Extract only the lines running from the top of the entries to the line that holds "Home (238, 27)". Include that line and omit the pictures.

Data extracted from a collection
────────
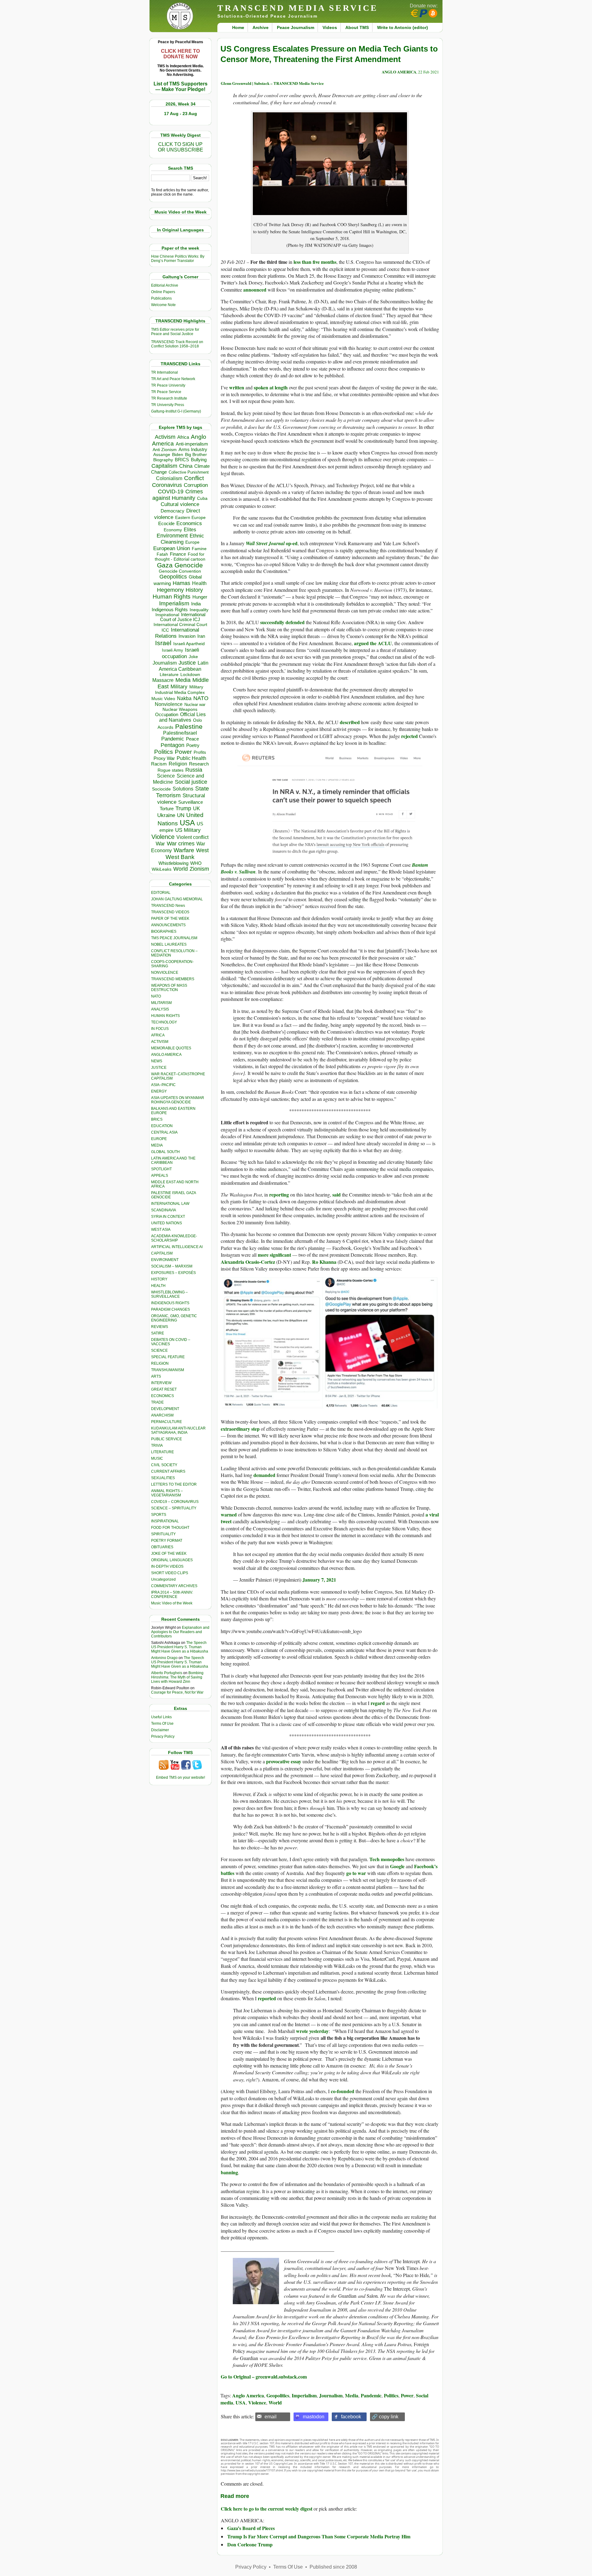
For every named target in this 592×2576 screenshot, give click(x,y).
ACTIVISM (159, 1041)
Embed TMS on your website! (180, 1777)
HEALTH (158, 1286)
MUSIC (157, 1458)
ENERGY (159, 1091)
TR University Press (167, 405)
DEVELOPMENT (165, 1409)
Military (179, 686)
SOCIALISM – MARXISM (171, 1266)
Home (238, 27)
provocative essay (283, 1761)
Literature (169, 674)
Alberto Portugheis (166, 1673)
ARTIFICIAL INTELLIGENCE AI (177, 1247)
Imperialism (174, 603)
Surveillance (190, 802)
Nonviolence (169, 704)
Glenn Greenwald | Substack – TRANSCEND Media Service (272, 83)
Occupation (166, 714)
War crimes (181, 843)
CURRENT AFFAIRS (168, 1471)
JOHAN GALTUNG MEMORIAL (177, 899)
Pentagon (172, 745)
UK (196, 808)
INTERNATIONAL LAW (170, 1203)
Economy (173, 529)
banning (229, 2172)
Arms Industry (193, 449)
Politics (163, 752)
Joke (193, 656)
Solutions (183, 788)
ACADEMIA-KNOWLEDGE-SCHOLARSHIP (174, 1238)
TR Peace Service (166, 392)
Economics (189, 523)
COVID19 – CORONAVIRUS (175, 1502)
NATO (200, 698)
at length (278, 387)
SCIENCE (159, 1350)
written (236, 387)
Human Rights (172, 596)
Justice (187, 663)
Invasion (187, 636)
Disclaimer (160, 1730)
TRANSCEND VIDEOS (170, 912)
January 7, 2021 (319, 1579)
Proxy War (164, 758)
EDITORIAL (161, 892)
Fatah (162, 554)
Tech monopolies (386, 1859)
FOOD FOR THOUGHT (170, 1527)
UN (180, 815)
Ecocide (166, 523)
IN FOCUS (160, 1029)
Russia (193, 770)
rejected (409, 736)
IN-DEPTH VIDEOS (167, 1566)
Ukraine (166, 815)
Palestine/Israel (180, 733)
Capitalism (164, 466)
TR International (164, 372)
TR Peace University (168, 385)
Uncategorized (163, 1579)
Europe (192, 542)
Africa (183, 437)
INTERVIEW (161, 1383)
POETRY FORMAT (166, 1540)
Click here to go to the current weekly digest (266, 2508)
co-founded (342, 2091)
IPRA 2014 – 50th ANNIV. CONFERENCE (172, 1594)
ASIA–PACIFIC (163, 1085)
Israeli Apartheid (189, 643)
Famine (199, 548)
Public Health (191, 758)
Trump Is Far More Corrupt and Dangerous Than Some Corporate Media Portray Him (318, 2536)
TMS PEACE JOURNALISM (174, 938)
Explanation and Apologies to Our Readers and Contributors (180, 1631)
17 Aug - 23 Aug (180, 113)
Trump (183, 808)
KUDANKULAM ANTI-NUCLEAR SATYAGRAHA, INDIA (178, 1430)
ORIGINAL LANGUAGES (172, 1560)
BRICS (182, 459)
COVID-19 (170, 491)
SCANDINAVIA (163, 1210)
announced (254, 289)
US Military (188, 830)
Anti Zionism (165, 449)
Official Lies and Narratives (182, 717)
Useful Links (161, 1717)
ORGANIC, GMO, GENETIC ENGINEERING (174, 1318)
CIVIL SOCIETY (164, 1465)
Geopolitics (173, 577)
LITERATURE (162, 1452)
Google (397, 1866)
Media (183, 680)
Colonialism (169, 478)
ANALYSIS (160, 1009)
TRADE (157, 1402)
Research (199, 763)
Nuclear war (194, 704)
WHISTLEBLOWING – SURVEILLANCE (169, 1294)
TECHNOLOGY (164, 1022)
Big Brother (196, 454)
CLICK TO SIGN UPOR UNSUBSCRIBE (180, 147)
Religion (178, 763)
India (196, 603)
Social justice (191, 782)
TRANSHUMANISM (167, 1370)
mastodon (313, 2416)
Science (166, 775)
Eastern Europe (190, 517)
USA (187, 823)
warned (229, 1514)
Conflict (194, 478)
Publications (161, 298)
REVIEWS (159, 1327)
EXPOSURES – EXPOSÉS (173, 1273)
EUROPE (159, 1139)
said (336, 1194)
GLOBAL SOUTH (165, 1152)
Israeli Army (172, 650)
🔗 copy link (385, 2416)
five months (324, 261)
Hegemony (170, 590)
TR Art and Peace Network (173, 379)
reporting (279, 1194)
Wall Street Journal (265, 543)
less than (302, 261)
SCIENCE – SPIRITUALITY (173, 1508)
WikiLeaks (161, 869)
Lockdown (190, 674)
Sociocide (161, 788)
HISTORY (159, 1279)
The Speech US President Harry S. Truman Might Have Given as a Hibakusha (179, 1647)
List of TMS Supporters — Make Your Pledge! (181, 86)
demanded (264, 1475)
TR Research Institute (169, 398)
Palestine (189, 726)
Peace (192, 738)
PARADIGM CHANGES (170, 1309)
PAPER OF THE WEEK (170, 918)
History (194, 590)
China (185, 466)
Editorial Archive (164, 285)
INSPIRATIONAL (165, 1521)
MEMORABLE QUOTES (171, 1048)
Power (183, 752)
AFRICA (158, 1035)
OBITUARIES (162, 1547)
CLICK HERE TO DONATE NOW (180, 53)
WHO (196, 863)
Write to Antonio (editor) (402, 27)
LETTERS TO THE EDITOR (174, 1484)
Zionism (199, 869)
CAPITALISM (162, 1253)
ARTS (156, 1376)
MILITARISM (161, 1003)
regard (378, 1703)
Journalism (165, 663)
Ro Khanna (324, 1261)
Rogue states (170, 770)
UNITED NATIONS (166, 1223)
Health (199, 583)
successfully (272, 622)
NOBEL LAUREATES (169, 944)
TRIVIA (157, 1445)
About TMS (357, 27)
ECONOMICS (162, 1396)
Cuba (202, 498)
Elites (190, 529)
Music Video (163, 698)
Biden (177, 454)
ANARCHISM (162, 1415)
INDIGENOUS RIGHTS (170, 1303)
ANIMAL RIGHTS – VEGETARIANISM (167, 1493)
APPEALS (159, 1175)
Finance (178, 554)
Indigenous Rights (170, 609)
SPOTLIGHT (161, 1169)
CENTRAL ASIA (164, 1132)
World (180, 869)
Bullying (199, 459)
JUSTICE (158, 1067)
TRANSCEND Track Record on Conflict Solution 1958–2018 (177, 344)
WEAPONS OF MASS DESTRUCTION (169, 987)
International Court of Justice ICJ (183, 617)
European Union (171, 548)
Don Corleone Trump (250, 2544)
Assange (161, 454)
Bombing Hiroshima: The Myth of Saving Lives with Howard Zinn (177, 1677)
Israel (163, 642)
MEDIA (157, 1145)
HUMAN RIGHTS (165, 1016)
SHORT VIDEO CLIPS (169, 1573)
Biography (163, 460)
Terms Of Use (162, 1723)
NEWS (156, 1061)
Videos (330, 27)
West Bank (180, 857)
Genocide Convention (180, 571)
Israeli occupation (180, 653)
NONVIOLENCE (164, 972)
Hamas (181, 583)
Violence (163, 836)
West (202, 850)
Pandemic (172, 739)
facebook (351, 2416)
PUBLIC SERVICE (166, 1439)
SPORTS (158, 1514)
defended (295, 622)
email (271, 2416)
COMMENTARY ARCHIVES (174, 1586)
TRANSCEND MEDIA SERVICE (297, 8)
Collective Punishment (189, 472)
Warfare (184, 850)
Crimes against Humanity (177, 494)
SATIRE (157, 1333)
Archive (261, 27)
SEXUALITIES (163, 1478)
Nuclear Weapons (179, 709)
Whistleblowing (173, 863)
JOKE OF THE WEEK (169, 1553)
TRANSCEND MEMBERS (172, 979)
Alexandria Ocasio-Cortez (248, 1261)
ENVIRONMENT (165, 1260)
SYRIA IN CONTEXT (168, 1216)
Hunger (199, 597)
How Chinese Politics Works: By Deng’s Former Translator (177, 258)
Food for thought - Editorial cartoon (180, 557)
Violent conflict (192, 837)
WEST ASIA (161, 1229)
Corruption (196, 485)
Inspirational (167, 614)
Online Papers (163, 292)
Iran (201, 636)
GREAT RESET (164, 1389)
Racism (159, 763)
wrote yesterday (312, 2031)
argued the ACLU (373, 643)
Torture (167, 808)
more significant (274, 1254)
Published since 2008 (333, 2567)
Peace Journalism (295, 27)
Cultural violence (180, 504)
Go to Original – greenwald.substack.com (264, 2376)
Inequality (199, 610)
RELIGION (160, 1363)
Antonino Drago (164, 1658)
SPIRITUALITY (163, 1534)
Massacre (163, 680)
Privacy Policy (163, 1736)
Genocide (189, 565)
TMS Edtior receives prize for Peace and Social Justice (175, 331)
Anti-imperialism (192, 444)
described (350, 722)
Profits (200, 752)
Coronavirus (167, 485)
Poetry (192, 745)
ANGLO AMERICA (166, 1054)
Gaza (165, 565)
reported (267, 1998)
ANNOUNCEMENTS (168, 925)
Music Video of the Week (171, 1603)
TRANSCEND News (168, 905)
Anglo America (248, 2395)
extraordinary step (240, 1428)
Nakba (184, 698)
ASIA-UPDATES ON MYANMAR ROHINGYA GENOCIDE (177, 1100)
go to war (356, 1873)
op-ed (291, 543)
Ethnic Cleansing (182, 539)
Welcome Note (163, 305)
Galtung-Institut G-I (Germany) (176, 411)
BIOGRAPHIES (163, 931)
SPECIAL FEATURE (168, 1357)
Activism (165, 437)
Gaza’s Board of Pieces (251, 2528)
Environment (172, 536)
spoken (261, 387)
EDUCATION (162, 1126)
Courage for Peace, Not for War (177, 1692)
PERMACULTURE (166, 1422)
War (160, 844)
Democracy (172, 510)
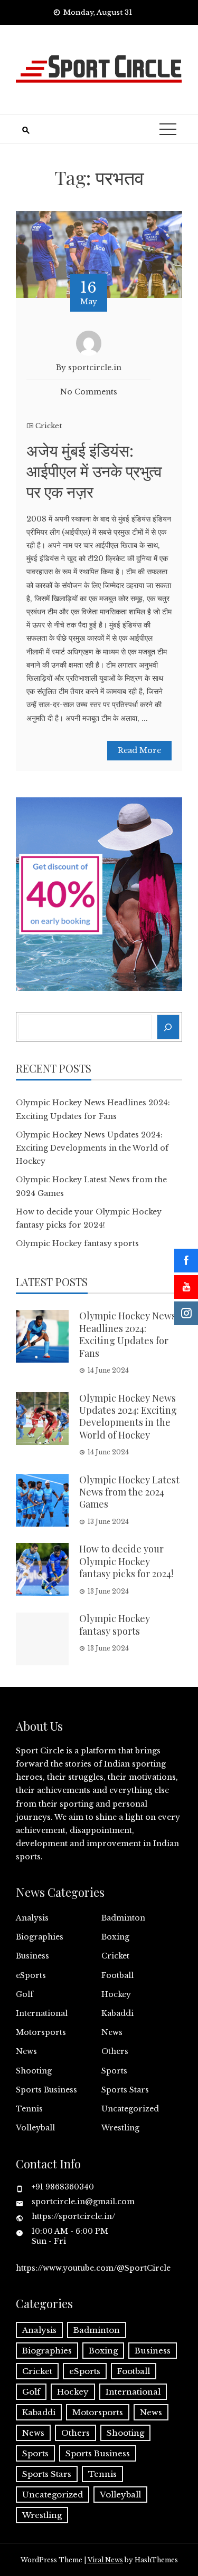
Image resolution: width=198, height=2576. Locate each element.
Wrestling (120, 2128)
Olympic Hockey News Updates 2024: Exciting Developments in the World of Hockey (92, 1148)
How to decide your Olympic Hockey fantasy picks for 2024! (126, 1561)
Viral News (105, 2560)
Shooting (34, 2071)
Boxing (115, 1937)
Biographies (39, 1937)
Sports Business (46, 2090)
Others (114, 2051)
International (42, 2013)
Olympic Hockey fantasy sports (77, 1243)
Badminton (123, 1918)
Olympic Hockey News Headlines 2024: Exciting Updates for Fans (127, 1334)
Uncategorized (130, 2109)
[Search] (168, 1027)
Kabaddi (117, 2013)
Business (32, 1956)
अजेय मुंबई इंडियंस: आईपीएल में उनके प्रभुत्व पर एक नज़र (94, 471)
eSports (31, 1975)
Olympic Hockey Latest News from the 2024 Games (129, 1492)
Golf (24, 1994)
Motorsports (41, 2032)
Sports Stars (125, 2090)
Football (117, 1975)
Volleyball (35, 2128)
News (111, 2032)
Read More (139, 750)
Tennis (29, 2109)
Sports (114, 2071)
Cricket (48, 425)
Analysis (32, 1918)
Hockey (116, 1994)
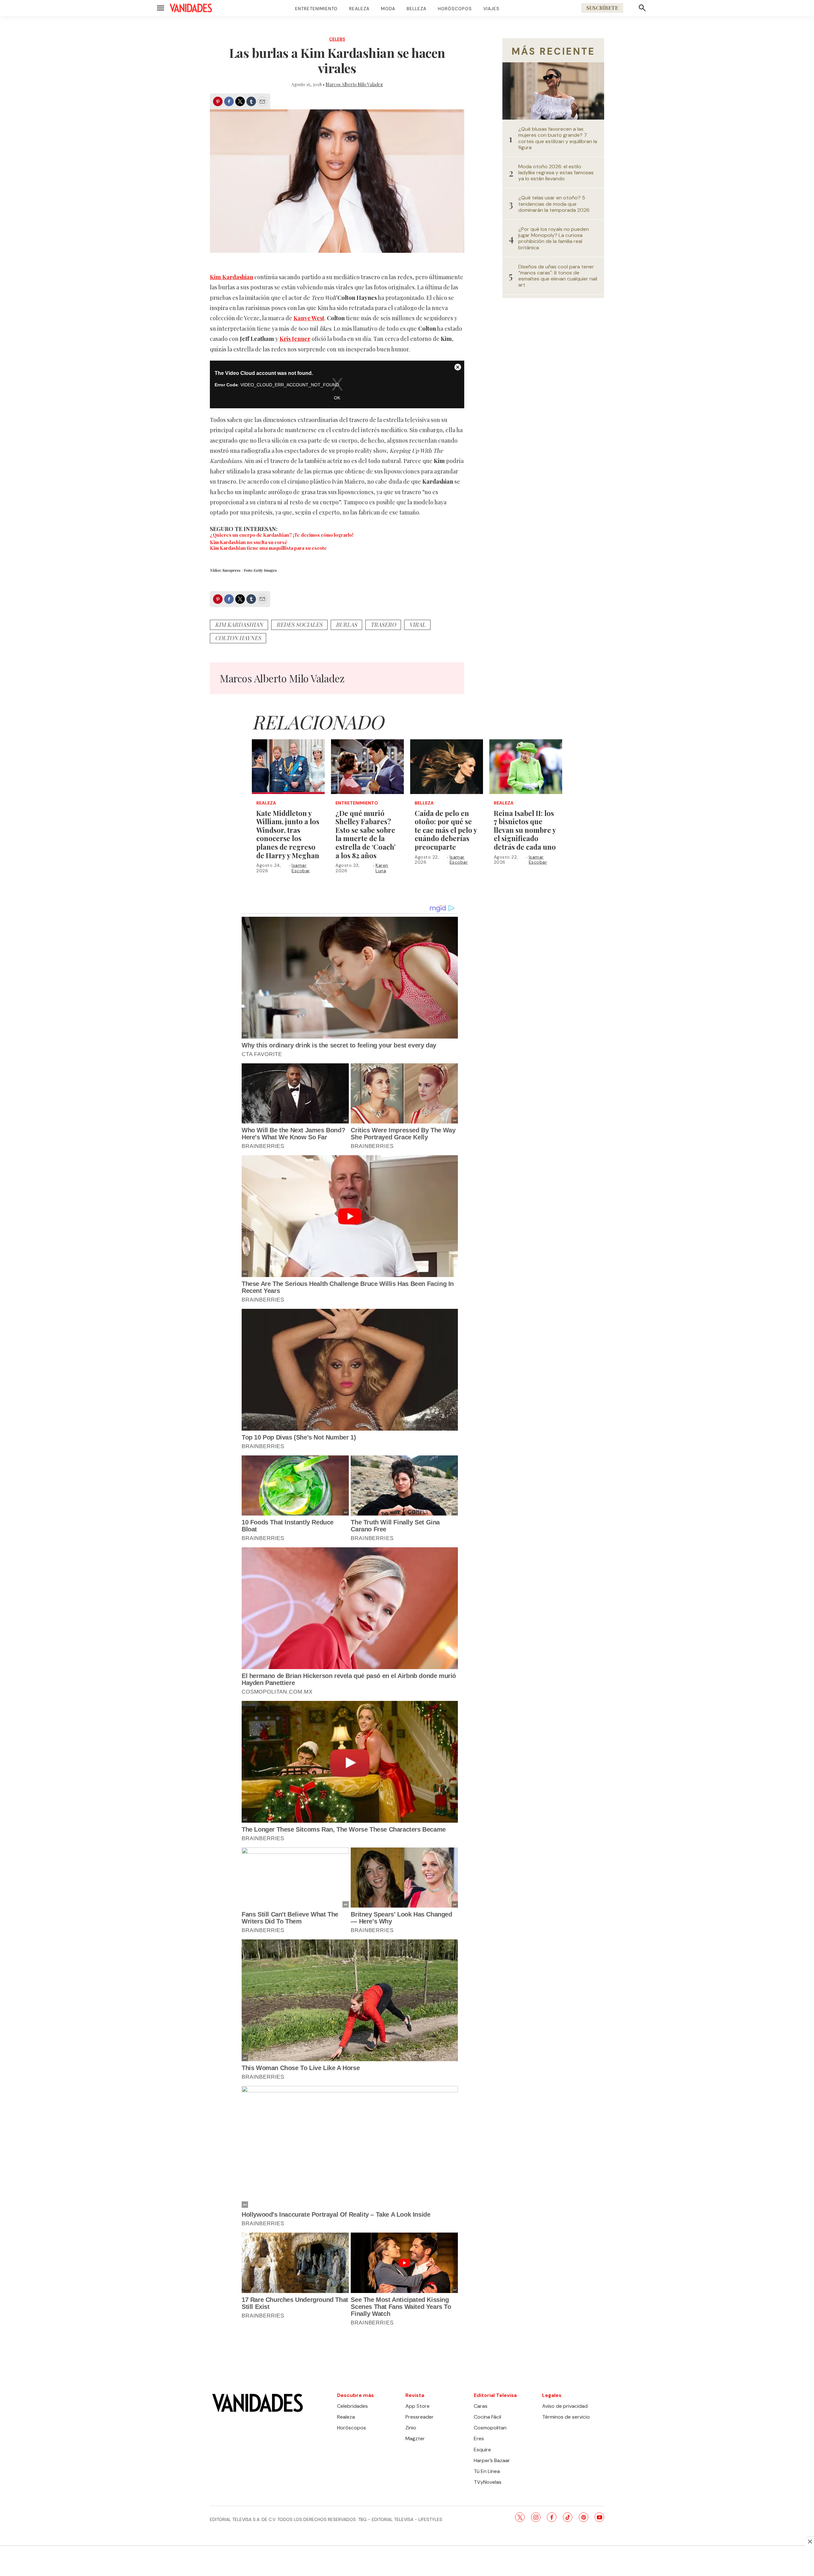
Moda (388, 8)
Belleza (416, 8)
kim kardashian (239, 624)
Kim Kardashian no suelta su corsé (248, 542)
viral (417, 624)
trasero (383, 624)
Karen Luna (382, 868)
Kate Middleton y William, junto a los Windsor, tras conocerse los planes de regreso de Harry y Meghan (287, 834)
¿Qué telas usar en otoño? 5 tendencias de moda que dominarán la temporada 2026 (554, 204)
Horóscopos (455, 8)
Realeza (359, 8)
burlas (346, 624)
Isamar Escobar (301, 868)
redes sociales (299, 624)
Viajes (491, 8)
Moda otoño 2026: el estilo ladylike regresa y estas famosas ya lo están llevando (556, 172)
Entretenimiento (316, 8)
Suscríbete (602, 7)
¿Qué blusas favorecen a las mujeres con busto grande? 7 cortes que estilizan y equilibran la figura (557, 138)
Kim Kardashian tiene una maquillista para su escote (268, 548)
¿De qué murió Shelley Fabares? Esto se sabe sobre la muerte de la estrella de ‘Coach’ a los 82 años (365, 834)
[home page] (191, 8)
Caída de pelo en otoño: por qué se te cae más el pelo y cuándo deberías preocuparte (446, 830)
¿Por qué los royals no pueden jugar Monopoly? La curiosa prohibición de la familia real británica (553, 238)
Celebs (337, 39)
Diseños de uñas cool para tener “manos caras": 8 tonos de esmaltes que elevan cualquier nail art (557, 276)
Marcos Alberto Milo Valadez (354, 84)
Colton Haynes (238, 638)
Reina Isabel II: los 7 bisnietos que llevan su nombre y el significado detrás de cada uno (525, 830)
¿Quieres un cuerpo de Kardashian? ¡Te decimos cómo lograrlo (281, 535)
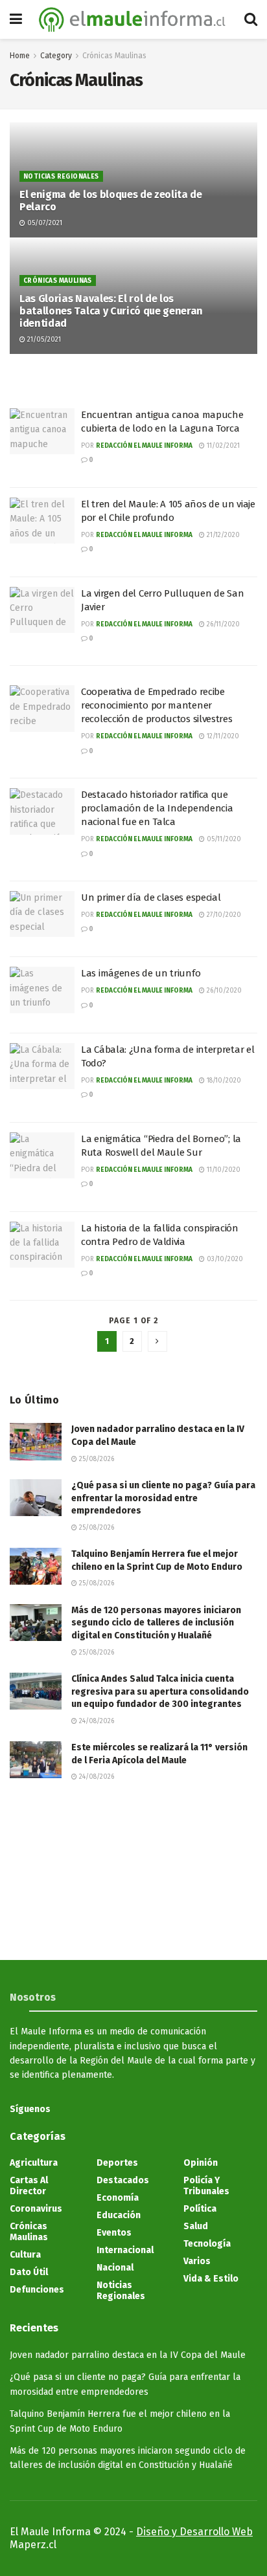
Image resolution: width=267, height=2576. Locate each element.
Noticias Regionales (61, 177)
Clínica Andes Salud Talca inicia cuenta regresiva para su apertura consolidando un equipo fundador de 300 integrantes (160, 1691)
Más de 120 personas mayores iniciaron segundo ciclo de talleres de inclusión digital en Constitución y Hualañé (156, 1623)
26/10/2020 (223, 991)
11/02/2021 (222, 446)
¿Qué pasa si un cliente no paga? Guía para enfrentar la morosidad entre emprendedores (163, 1498)
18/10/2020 (223, 1080)
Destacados (123, 2180)
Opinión (200, 2162)
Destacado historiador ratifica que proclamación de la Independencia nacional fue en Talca (157, 808)
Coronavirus (36, 2208)
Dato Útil (29, 2272)
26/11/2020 (222, 624)
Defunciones (37, 2289)
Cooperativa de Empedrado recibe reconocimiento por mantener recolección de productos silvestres (157, 705)
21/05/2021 (43, 340)
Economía (118, 2197)
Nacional (115, 2267)
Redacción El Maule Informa (144, 446)
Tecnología (207, 2243)
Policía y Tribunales (206, 2186)
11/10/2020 (222, 1170)
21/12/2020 (222, 535)
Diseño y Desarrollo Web (194, 2532)
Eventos (114, 2232)
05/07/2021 (43, 223)
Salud (195, 2226)
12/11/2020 (222, 736)
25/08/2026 (95, 1459)
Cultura (25, 2254)
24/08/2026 (95, 1721)
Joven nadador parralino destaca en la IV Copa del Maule (128, 2355)
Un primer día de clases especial (150, 897)
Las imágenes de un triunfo (140, 973)
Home (20, 55)
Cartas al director (29, 2186)
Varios (197, 2261)
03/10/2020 (224, 1259)
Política (199, 2208)
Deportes (117, 2162)
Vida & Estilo (210, 2278)
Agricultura (34, 2162)
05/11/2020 (223, 839)
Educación (119, 2215)
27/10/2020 (223, 915)
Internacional (125, 2250)
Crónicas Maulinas (114, 55)
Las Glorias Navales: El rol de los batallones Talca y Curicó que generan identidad (111, 310)
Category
────────
• [ANSWER FOR THIS EXERCISE]:
For every named target in this 592×2576 screenshot, give click(x,y).
ACTIVISM (159, 1041)
Embed TMS on your website! (180, 1777)
HEALTH (158, 1286)
MUSIC (157, 1458)
ENERGY (159, 1091)
TR University Press (167, 405)
DEVELOPMENT (165, 1409)
Military (179, 686)
SOCIALISM – MARXISM (171, 1266)
Home (238, 27)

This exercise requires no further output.